Malaysian palm oil (food oil) will be the major raw material for NExBTL. It has been proposed that imports of soya and palm oil from rain forest countries to European Union should be forbidden, because the soya and palm plantations destroy rainforests. 

"Speaking at this weekend's informal meeting in the Finnish town of Turku, Environment Commissioner Stavros Dimas said that, "almost all" ministers favour higher environmental taxes and the scrapping of subsidies with negative effects on the environment. The ministers also discussed an import ban on products that are thought harmful to the environment, like soya that is cultivated on cleared soil in the Amazon rain forest." [www.openeurope.org.uk] (palm oil and Malaysia...)

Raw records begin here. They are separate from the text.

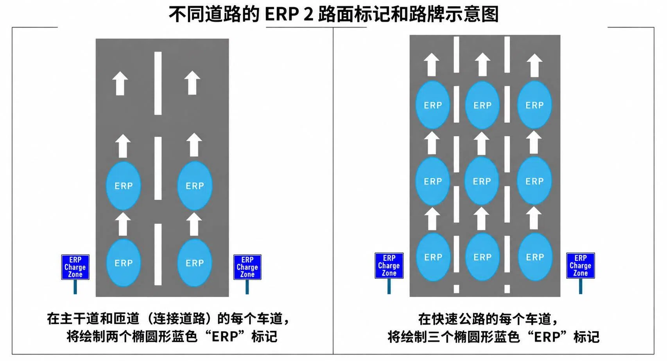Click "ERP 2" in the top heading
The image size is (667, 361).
[289, 14]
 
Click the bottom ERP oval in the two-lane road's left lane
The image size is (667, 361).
[123, 263]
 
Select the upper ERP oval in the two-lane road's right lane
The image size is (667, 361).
[195, 186]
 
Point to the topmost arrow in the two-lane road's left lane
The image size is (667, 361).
[120, 83]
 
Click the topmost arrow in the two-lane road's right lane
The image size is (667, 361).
[192, 83]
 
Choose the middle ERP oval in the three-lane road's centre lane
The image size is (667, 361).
[482, 181]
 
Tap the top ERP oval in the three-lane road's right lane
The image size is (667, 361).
[534, 105]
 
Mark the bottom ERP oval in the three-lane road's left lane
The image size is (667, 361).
[433, 257]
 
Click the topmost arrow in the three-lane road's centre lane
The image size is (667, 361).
[482, 64]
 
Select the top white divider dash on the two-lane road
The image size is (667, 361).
[158, 83]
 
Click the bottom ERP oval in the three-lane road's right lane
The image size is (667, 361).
[535, 257]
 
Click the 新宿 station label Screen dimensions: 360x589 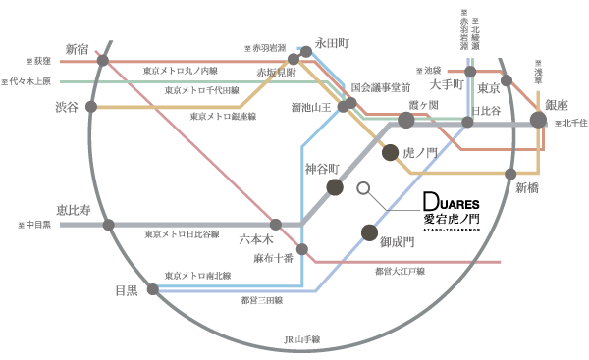click(x=77, y=49)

"Even though the spirit is to convert the tropics (as well as the poor parts of the U.S. interior, Eastern Europe, and Russia) into gigantic sources of industrial raw (bio)materials for the more developed countries or regions, the obfuscating language is decidedly 21st century, with terms like “green energy,” “sustainable development,” “renewable development,”, “zero-emissions,” “investment in the developing world,” etc., used most often." [Patzek Tad W., Pimentel David, Thermodynamics of Energy Production from Biomass, Critical Reviews in Plant Sciences, 24(5-6), 327-364, 2005 January 27, 2006.]

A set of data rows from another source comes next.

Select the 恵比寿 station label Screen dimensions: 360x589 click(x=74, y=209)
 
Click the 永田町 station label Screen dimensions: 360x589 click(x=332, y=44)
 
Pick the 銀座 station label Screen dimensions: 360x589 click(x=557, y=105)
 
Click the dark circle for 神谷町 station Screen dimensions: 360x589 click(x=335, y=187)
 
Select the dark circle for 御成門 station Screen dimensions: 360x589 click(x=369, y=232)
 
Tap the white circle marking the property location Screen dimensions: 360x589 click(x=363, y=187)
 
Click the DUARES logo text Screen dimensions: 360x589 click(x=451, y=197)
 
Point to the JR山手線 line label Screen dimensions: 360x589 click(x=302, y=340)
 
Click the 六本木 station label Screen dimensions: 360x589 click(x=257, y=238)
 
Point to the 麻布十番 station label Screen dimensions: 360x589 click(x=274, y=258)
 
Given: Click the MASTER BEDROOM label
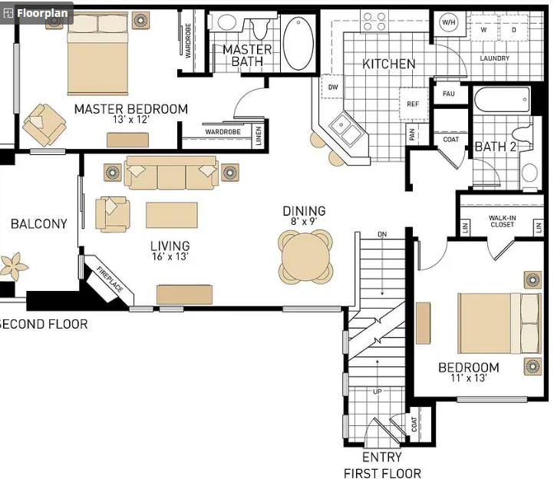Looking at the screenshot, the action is pos(131,109).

“Green fuel is not just a humanitarian disaster; it is also an environmental disaster. Those who worry about the scale and intensity of today’s agriculture should consider what farming will look like when it is run by the oil industry. Moreover, if we try to develop a market for rapeseed biodiesel in Europe, it will immediately develop into a market for palm oil and soya oil. Oilpalm can produce four times as much biodiesel per hectare as rape, and it is grown in places where labour is cheap. Planting it is already one of the world’s major causes of tropical forest destruction. Soya has a lower oil yield than rape, but the oil is a by-product of the manufacture of animal feed. A new market for it will stimulate an industry that has already destroyed most of Brazil’s cerrado (one of the world’s most biodiverse environments) and much of its rainforest.” [Monbiot George, Fuel for nought, The Guardian, November 23, 2004.]

"For example, much has been made of the problems of feedstocks such as palm oil, where growers sometimes chop down virgin rainforest in order to grow palm. Because virgin rainforest is far better at capturing CO2, making this trade is not a net gain in GHG reductions." [Halpern-Lande Anna, Biofuel bonanza, The Chemical Engineer, May, 2006.] 

"To fulfill the demand for biofuel, large areas of tropical rainforests are currently already converted into plantations, with the effect, that lowland rainforest, especially in Kalimantan, Indonesian Borneo, are cut down... We simply can not grow enough biomass to meet current and continued energy demands, without destroying more natural habitat and diverting food from the poor... It makes no sense to pursue modest improvements in climate change at the expense of the World's rainforests. Western countries must do better than destroying tropical rainforests to meet their Kyoto goals." [Klute Marianne, Palm oil plantations for biofuel production threaten tropical rainforest in Kalimantan, http://home.snafu.de/watchin/Biofuel.htm, October 13 2005]

VOME

The heart of the vegetable oil methyl ester production is the transesterification reaction between vegetable oil and methanol. The products are biodiesel and glycerol. Glycerol can be used e.g. in cosmetics industry. Increase in biodiesel production has resulted in oversupply of glycerol. In VOME production, also protein-rich animal fodder is produced in large quantities. 

VOME biodiesel made of rapeseed oil (in USA soybean oil) and methanol requires huge land areas, if considerable amount of cars are fuelled with it. An average US light-duty vehicle (cars, SUVs, pickup trucks and >8500 lb vehicles that are used like a SUV or pickup truck) is fuelled with the crop of 3.8 hectares of soybean, or 9.4 acres. In USA, there are 240 million light-duty vehicles. To fuel all these vehicles with soybean oil biodiesel, 912 million hectaresequal to the land area of the United Statesshould be reserved for feeding cars.